## PROBLEM TO SOLVE:
Transcribe the entries in full, keeping each word as it is.
=== RECORDS SHOWN ===
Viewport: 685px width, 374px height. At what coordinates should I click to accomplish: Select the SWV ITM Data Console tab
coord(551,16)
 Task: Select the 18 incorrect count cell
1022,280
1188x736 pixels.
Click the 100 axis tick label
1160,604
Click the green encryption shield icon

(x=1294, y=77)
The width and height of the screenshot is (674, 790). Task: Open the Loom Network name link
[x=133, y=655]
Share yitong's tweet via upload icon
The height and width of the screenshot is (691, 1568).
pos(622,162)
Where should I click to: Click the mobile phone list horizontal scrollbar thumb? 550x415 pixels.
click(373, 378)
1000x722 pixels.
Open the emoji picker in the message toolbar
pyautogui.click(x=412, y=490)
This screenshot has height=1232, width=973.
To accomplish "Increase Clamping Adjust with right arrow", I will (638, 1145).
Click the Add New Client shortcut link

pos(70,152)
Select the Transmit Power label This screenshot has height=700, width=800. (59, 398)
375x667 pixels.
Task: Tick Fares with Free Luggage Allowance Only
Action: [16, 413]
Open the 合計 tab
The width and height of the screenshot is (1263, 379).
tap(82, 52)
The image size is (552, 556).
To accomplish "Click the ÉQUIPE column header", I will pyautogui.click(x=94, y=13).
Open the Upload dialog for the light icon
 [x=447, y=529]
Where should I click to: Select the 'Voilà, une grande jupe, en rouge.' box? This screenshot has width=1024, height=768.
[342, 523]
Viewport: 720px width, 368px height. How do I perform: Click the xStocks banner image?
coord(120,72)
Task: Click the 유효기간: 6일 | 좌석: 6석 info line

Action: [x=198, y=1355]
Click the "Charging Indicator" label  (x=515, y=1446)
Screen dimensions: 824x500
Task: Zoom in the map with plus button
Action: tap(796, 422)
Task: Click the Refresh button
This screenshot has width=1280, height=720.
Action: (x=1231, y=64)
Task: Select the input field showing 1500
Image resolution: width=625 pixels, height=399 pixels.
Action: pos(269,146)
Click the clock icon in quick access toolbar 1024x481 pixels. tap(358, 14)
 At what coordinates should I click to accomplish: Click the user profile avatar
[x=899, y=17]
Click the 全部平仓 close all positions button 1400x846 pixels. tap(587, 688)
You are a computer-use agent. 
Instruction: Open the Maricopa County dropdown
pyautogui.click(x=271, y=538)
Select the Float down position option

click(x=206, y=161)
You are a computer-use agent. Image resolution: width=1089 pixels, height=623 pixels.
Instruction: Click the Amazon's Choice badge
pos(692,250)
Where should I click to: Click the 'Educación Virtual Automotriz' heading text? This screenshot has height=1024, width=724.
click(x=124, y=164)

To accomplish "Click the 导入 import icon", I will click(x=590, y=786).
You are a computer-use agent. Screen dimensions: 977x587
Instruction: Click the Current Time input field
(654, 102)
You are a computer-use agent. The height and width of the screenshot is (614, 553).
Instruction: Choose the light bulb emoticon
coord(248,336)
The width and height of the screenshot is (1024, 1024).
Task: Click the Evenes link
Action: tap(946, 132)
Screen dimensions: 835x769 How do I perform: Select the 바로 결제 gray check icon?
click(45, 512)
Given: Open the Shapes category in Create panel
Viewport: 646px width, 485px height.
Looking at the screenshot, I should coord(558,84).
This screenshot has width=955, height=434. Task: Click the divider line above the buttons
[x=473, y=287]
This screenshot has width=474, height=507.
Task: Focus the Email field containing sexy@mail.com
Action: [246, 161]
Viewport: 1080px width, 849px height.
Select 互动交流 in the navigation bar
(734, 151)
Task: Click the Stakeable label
===
## ANSWER TO THE PROBLEM:
Viewport: 685px width, 374px height. At what coordinates should I click to accomplish: Select the SWV ITM Data Console tab
coord(551,16)
 Task: Select the 18 incorrect count cell
1022,280
1188x736 pixels.
Click the 100 axis tick label
1160,604
Click the green encryption shield icon

(x=1294, y=77)
The width and height of the screenshot is (674, 790). Task: Open the Loom Network name link
[x=133, y=655]
Share yitong's tweet via upload icon
The height and width of the screenshot is (691, 1568).
pos(622,162)
Where should I click to: Click the mobile phone list horizontal scrollbar thumb? 550x415 pixels.
click(373, 378)
1000x722 pixels.
Open the emoji picker in the message toolbar
pyautogui.click(x=412, y=490)
This screenshot has height=1232, width=973.
To accomplish "Increase Clamping Adjust with right arrow", I will (638, 1145).
Click the Add New Client shortcut link

pos(70,152)
Select the Transmit Power label This screenshot has height=700, width=800. (59, 398)
375x667 pixels.
Task: Tick Fares with Free Luggage Allowance Only
Action: [16, 413]
Open the 合計 tab
The width and height of the screenshot is (1263, 379).
tap(82, 52)
The image size is (552, 556).
To accomplish "Click the ÉQUIPE column header", I will pyautogui.click(x=94, y=13).
Open the Upload dialog for the light icon
 [x=447, y=529]
Where should I click to: Select the 'Voilà, une grande jupe, en rouge.' box? This screenshot has width=1024, height=768.
[342, 523]
Viewport: 720px width, 368px height. How do I perform: Click the xStocks banner image?
coord(120,72)
Task: Click the 유효기간: 6일 | 좌석: 6석 info line

Action: [x=198, y=1355]
Click the "Charging Indicator" label  (x=515, y=1446)
Screen dimensions: 824x500
Task: Zoom in the map with plus button
Action: tap(796, 422)
Task: Click the Refresh button
This screenshot has width=1280, height=720.
Action: (x=1231, y=64)
Task: Select the input field showing 1500
Image resolution: width=625 pixels, height=399 pixels.
Action: pos(269,146)
Click the clock icon in quick access toolbar 1024x481 pixels. tap(358, 14)
 At what coordinates should I click to accomplish: Click the user profile avatar
[x=899, y=17]
Click the 全部平仓 close all positions button 1400x846 pixels. tap(587, 688)
You are a computer-use agent. 
Instruction: Open the Maricopa County dropdown
pyautogui.click(x=271, y=538)
Select the Float down position option

click(x=206, y=161)
You are a computer-use agent. Image resolution: width=1089 pixels, height=623 pixels.
Instruction: Click the Amazon's Choice badge
pos(692,250)
Where should I click to: Click the 'Educación Virtual Automotriz' heading text? This screenshot has height=1024, width=724.
click(x=124, y=164)

To accomplish "Click the 导入 import icon", I will click(x=590, y=786).
You are a computer-use agent. Screen dimensions: 977x587
Instruction: Click the Current Time input field
(654, 102)
You are a computer-use agent. The height and width of the screenshot is (614, 553).
Instruction: Choose the light bulb emoticon
coord(248,336)
The width and height of the screenshot is (1024, 1024).
Task: Click the Evenes link
Action: tap(946, 132)
Screen dimensions: 835x769 How do I perform: Select the 바로 결제 gray check icon?
click(45, 512)
Given: Open the Shapes category in Create panel
Viewport: 646px width, 485px height.
Looking at the screenshot, I should coord(558,84).
This screenshot has width=955, height=434. Task: Click the divider line above the buttons
[x=473, y=287]
This screenshot has width=474, height=507.
Task: Focus the Email field containing sexy@mail.com
Action: [246, 161]
Viewport: 1080px width, 849px height.
Select 互动交流 in the navigation bar
(734, 151)
Task: Click the Stakeable label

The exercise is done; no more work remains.